The day of the taping was surreal. I couldn't believe it, that a guy from a small town in Ohio was actually going to be a contestant on Wheel of Fortune. Things like that don't happen to people where I am from! The morning of the taping went quick as the contestant coordinators took us through the rules, legalities, and a lot of practice. Their advice and energy throughout the day and during the actual taping was incredible and I cannot thank them (Shannon, Teddy, Jackie, & Alex!) enough for the experience. Throughout the day we got surprise visits from Jim Thornton and Vanna, who in plain clothes and no makeup mind you, was so sweet as she wished us all luck and encouraged us to buy vowels. Surprisingly, I was a little star struck! Being able to spend the day with the other contestants from around the country who, like me, were huge Wheel of Fortune fans was just awesome.

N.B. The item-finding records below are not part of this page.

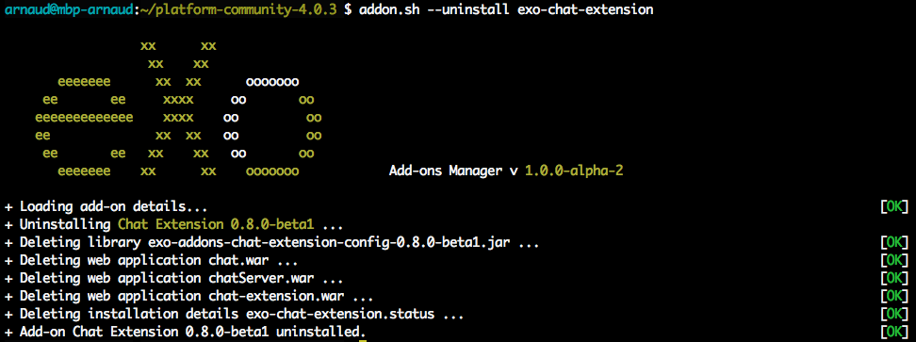Click the arnaud@mbp-arnaud prompt username

(70, 10)
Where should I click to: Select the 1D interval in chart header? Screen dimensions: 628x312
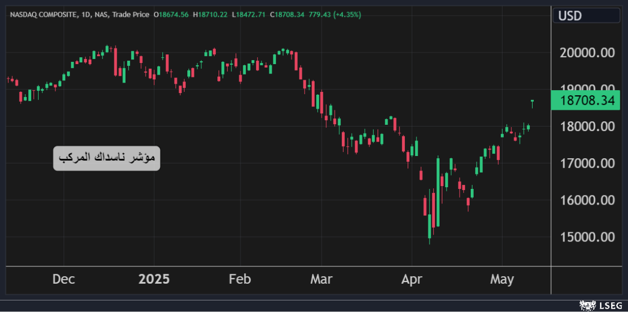tap(86, 14)
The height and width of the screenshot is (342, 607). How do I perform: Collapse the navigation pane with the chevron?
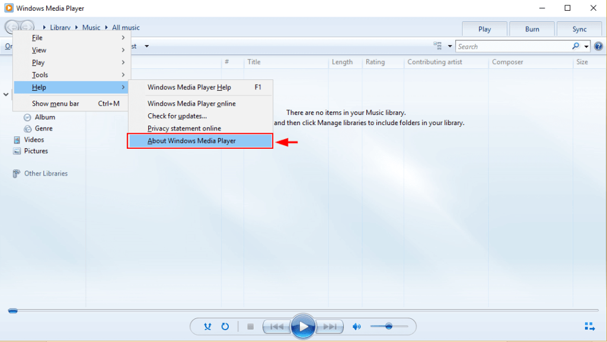6,94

Their excitement was infectious and we were all supportive of one another. We soon learned which contestants would be taping together and randomly drew which show would be on. My group drew show number one. Things got real, real quick! I was initially nervous to go first, but quickly realized that this was a blessing just so I didn't have to sit and stew in my own apprehension. Thankfully, the fellow contestants on my show were incredibly encouraging and reassuring.

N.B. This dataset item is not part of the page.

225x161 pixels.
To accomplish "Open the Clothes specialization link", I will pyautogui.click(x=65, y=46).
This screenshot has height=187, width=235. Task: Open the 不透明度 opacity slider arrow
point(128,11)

Before we knew it, it was time to tape our show. I tried to stay calm and, after several prayers, realized that this was seriously the coolest experience of my life, just to have fun and not to ruin it by being too nervous. My goals were to (1) at least solve one puzzle and (2) not make a fool of myself during the interview with Pat. Both goals were quickly met as I solved the first Toss-Up and Pat brought up an easy subject for me to talk about during my interview: my love of peanut butter (yum!). I was eventually able to solve all three Toss-Ups, the prize puzzle (!!), and the speed up round. I was about to solve the puzzle during the first round but decided to spin again after realizing there were four "G"s in the puzzle, only to land on the dreaded bankrupt! I have no regrets about that...I came to play! I would have done the same thing again in a heartbeat and I was genuinely happy that it gave my fellow contestant a chance to win some prizes. Before I knew it, I was off to the Bonus Round. I had envisioned this very moment and couldn’t believe it was happening. Once I solved the final puzzle, my mind went blank and I barely remember Pat opening the envelope. I couldn't believe it. I was in shock. I think I am still in shock!
I certainly have a new-found respect for the contestants on the show. I used to be the first one to criticize contestants who didn't know the puzzle or for calling certain letters over others, but the experience is far more intense as an actual contestant. Not only are you focused on trying to figure out the puzzle, but you must spin the Wheel (at 2400 pounds that beast is heavy!), pay attention to the used letter and score boards, remember to smile, clap (but not too loud!), enunciate, and, oh yeah, try not to focus on the fact that you're on national television! I had my fair share of "duh" moments during the show and my days of shouting at the TV are over!
Words cannot express how grateful I am for my experience on Wheel. I cannot wait to be able to share my experience with my children and watch the show with them as a family, just as I did growing up. Speaking of which, my wife gave birth to a beautiful baby boy on October 26, 2016. He shares a birthday with Pat Sajak.